For context, this global carry system operates as a form of financial repression where structurally suppressed interest rates in developed economies, like Japan, push capital abroad in search of higher yields. Cheap yen flowed into U.S. Treasuries, emerging markets, and speculative tech ventures, creating the illusion of global liquidity while quietly inflating systemic risk. In this setup, Japan became less an organic growth engine and more an inorganic global financier—relying on external asset inflation while its domestic productivity atrophied and its currency weakened.
To understand SoftBank’s emergence therefore is to understand it as a natural byproduct of the system. Drawing capital from repressed monetary conditions as a financial arbitrage, it deployed funds with extreme leverage into global high-growth/high-risk sectors with a hint of desperation. While technically a publicly traded co, SoftBank functions more like a “de facto sovereign wealth fund” backed by state-aligned entities such as Saudi Arabia’s PIF and Abu Dhabi’s Mubadala with a strategic industrial role. Masayoshi Son’s quasi-nationalist undertone historically shows this isn’t just about returns—it’s about reigniting Japan (and their partners) competitive spirit in the age of exponential technology while fighting against financial repression.
Because on the other side of the global system sits the United States, enjoying what’s long been called the “exorbitant privilege.” As the issuer of the world’s reserve currency, the US can borrow at lower rates while controlling access to dollars through tools like SWIFT and sanctions. It's financial repression for everyone else—but privilege for the issuer.
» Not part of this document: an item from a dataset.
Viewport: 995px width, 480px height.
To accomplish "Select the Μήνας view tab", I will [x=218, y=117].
However, the abuse of the “exorbitant privilege” has not gone unnoticed by the international community (most severely when the US froze Russia’s central bank reserves in 2022).
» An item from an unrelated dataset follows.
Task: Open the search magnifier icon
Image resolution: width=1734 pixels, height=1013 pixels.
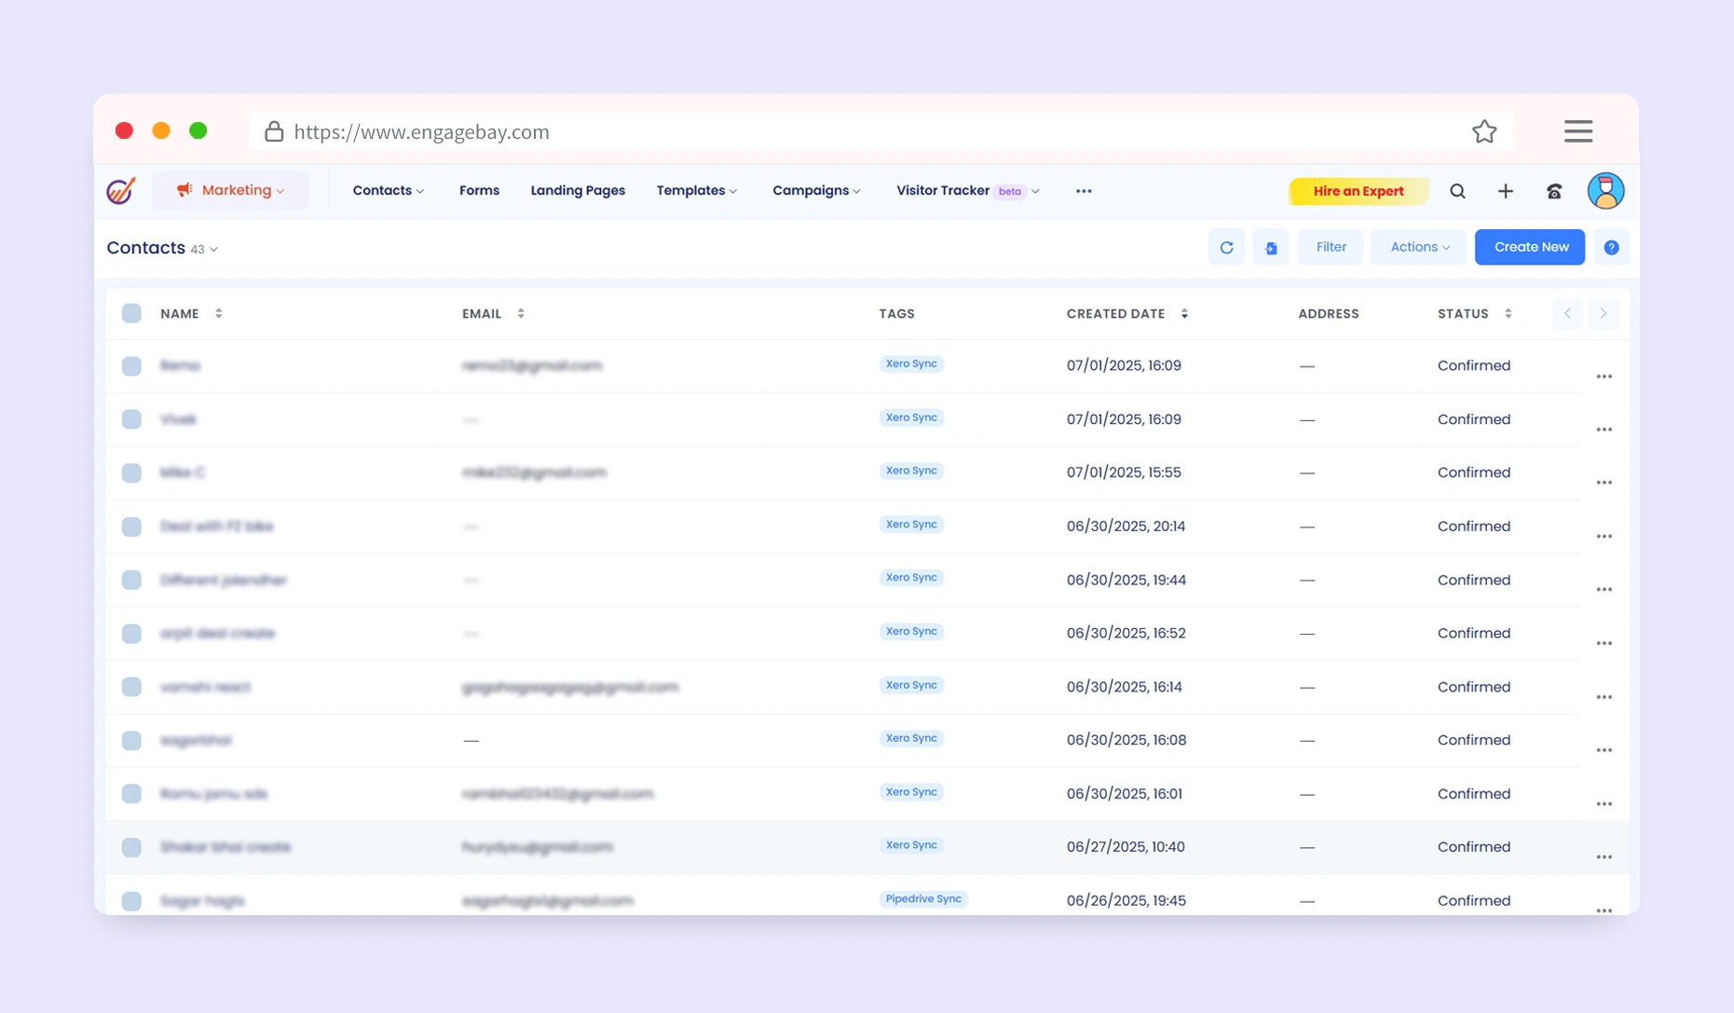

Now enter Tether—the unofficial “eurodollar” machine of the crypto age. Operating outside the traditional banking system, Tether acts as a shadow central bank, exporting digital dollars to meet global demand without U.S. regulatory entanglement. Like the post-WWII eurodollar markets in London, Tether allows offshore actors to access dollars while quietly capturing the interest spread. If financial repression is the public burden, Tether is the private loophole that the international community demands.
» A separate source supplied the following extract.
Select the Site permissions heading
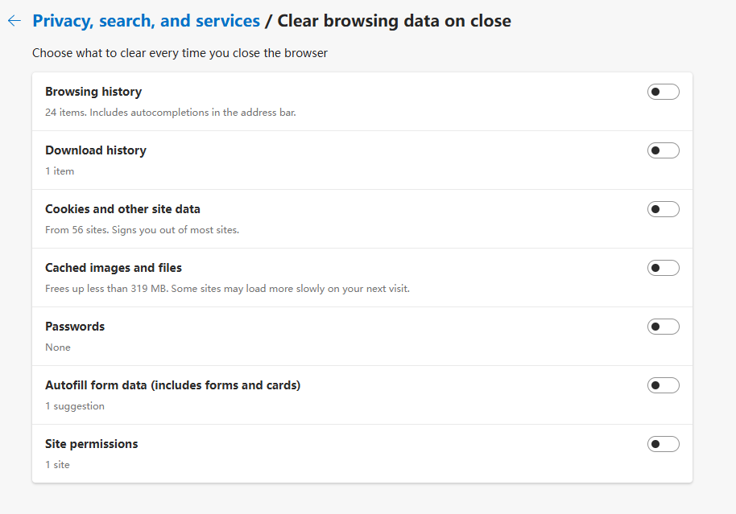Screen dimensions: 736x514 (92, 444)

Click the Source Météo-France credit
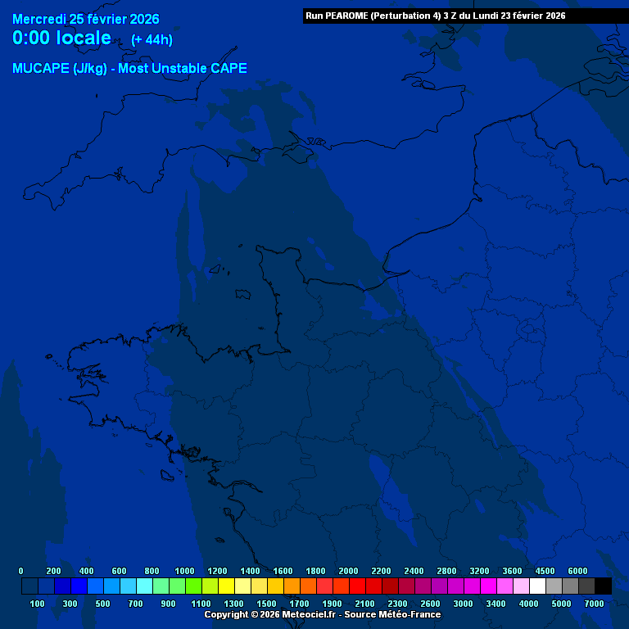pos(392,614)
In this context, the emerging alignment between SoftBank/Tether via Cantor Fitzgerald marks a critical geopolitical-financial inflection point. These two entities are mirror images shaped by dollar hegemony: one a beneficiary of dollar weaponization, minting synthetic dollars in regulatory gray zones, the other a byproduct of that weaponization, forced into compliant but excessive leverage to escape domestic stagnation.
As the trade war jolted Japan awake from its long slumber, this transformative partnership is now converging. If SoftBank can tap into Tether’s ability to move dollars outside censorship control with the lowest global financing cost on Earth, it could help redesign the global financial system from within, as the largest US sovereign creditor. This will not merely be capital deployment, but a total system design—with Bitcoin at the center that only Japan can do. With Tether as a partner, SoftBank may finally flip the script, as Michael Saylor might put it: the most hopeless is often the most courageous. For Japan, long caught in the inertia of external dependence, this is the rarest moment of opportunity to make its most strategic crypto play yet.